Interview by Laurel Carlson

LC: Can you say a bit about who you are, your position within HICapacity, and how you came to be involved with the hackerspace?

EK: My name is Edward Kim and I’m a Senior Software Engineer at Slickage Studios, a local consulting firm in Honolulu, Hawaii. I am a graduate of the local university (University of Hawaii at Manoa) with a Bachelor of Science degree in Information and Computer Science. I have been working in the tech field for about 10 years now. I’m also the main point of contact at HICapacity. HICapacity consists mainly of professionals, and most of our members hold employment outside of the organization. Being that we serve a community and don’t really see ourselves as a business, our members typically hold no real titles. I call myself the main point of contact mainly to share a common ground with people that are not familiar with our structure. As for the things that I do at HICapacity, I handle most of the logistics within the organization. This includes but is not limited to planning and coordinating events with both members and outside talent, handling membership fees, rules, and disputes, and general outreach with regards to our organization as a whole and as an advocate for the tech industry whether it relates to STEM education or tech awareness in regards to other industries here. I became involved with the hackerspace thanks to a old college buddy that was already aware of the organization. Through this connection, I quickly became involved with event-related duties and worked my way up through our old structure (typical business hierarchy – president, VP, treasurer) as leadership continually moved to the mainland for better opportunities.

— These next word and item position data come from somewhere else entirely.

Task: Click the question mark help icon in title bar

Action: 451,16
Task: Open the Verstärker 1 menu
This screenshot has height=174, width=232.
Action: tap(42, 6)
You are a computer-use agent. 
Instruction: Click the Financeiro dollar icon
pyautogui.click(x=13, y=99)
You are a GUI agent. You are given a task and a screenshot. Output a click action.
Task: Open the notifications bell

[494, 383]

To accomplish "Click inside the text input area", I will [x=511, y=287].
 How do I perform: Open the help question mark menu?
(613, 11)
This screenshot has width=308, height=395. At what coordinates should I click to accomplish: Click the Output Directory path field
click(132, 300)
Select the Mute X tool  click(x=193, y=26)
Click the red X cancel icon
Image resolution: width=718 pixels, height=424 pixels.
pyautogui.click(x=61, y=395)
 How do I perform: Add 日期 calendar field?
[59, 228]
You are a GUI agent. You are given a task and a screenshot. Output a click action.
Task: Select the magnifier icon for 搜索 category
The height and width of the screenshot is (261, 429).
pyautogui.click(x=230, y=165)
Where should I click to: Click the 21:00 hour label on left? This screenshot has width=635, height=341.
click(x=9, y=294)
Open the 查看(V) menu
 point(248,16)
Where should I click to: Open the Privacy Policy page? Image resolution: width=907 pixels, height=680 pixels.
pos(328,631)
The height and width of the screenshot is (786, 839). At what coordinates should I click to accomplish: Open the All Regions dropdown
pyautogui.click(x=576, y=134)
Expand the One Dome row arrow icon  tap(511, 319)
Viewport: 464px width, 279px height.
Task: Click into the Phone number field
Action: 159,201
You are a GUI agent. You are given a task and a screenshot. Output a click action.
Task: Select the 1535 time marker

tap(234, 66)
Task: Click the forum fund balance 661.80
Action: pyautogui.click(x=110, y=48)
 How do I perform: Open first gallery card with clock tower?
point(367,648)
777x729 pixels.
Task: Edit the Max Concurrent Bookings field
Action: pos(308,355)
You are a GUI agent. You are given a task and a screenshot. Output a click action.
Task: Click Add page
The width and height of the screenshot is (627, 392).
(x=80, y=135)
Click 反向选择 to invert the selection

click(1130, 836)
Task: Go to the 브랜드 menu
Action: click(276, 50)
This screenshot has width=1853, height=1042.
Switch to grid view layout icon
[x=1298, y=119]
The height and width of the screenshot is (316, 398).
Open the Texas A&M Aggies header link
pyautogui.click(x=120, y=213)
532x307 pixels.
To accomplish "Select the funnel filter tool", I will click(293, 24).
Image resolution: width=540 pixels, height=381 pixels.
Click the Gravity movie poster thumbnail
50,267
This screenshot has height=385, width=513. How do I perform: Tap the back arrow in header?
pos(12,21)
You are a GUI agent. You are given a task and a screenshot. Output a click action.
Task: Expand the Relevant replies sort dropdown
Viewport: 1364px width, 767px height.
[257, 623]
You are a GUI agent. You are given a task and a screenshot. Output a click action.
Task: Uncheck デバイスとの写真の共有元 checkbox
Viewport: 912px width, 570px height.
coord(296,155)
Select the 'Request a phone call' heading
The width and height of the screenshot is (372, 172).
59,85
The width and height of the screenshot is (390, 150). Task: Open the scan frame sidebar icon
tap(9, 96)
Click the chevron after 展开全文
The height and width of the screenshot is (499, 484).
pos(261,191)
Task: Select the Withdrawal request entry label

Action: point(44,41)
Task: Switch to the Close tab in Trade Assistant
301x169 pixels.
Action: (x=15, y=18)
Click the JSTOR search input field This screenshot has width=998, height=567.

LC: How do you define the goals of HICapacity?

EK: HICapacity’s goals are really hard to define. We constantly grow and evolve as the community evolves and we try to meet the needs of the community as that happens. We were originally a makerspace with the intention of focusing on both traditional hardware topics like arduinos and other microcontrollers but also shared a focus on a lot of software related topics like JavaScript and Ruby on Rails. Having grown in many directions at once (carpentry, t-shirt making, robotics, and more recently fashion tech and wearables), we tend to rebuild our organization and our goals as is needed. As of right now, we more broadly define ourselves as an advocate for technology within the state of Hawaii. This is a very broad goal and was intentionally picked to be so. We want to focus on both the sharing and increasing the knowledge between professionals within our community and general advocacy of technology as a viable industry in Hawaii, whether it be through STEM education outreach or setting up events that highlight the technology sector here.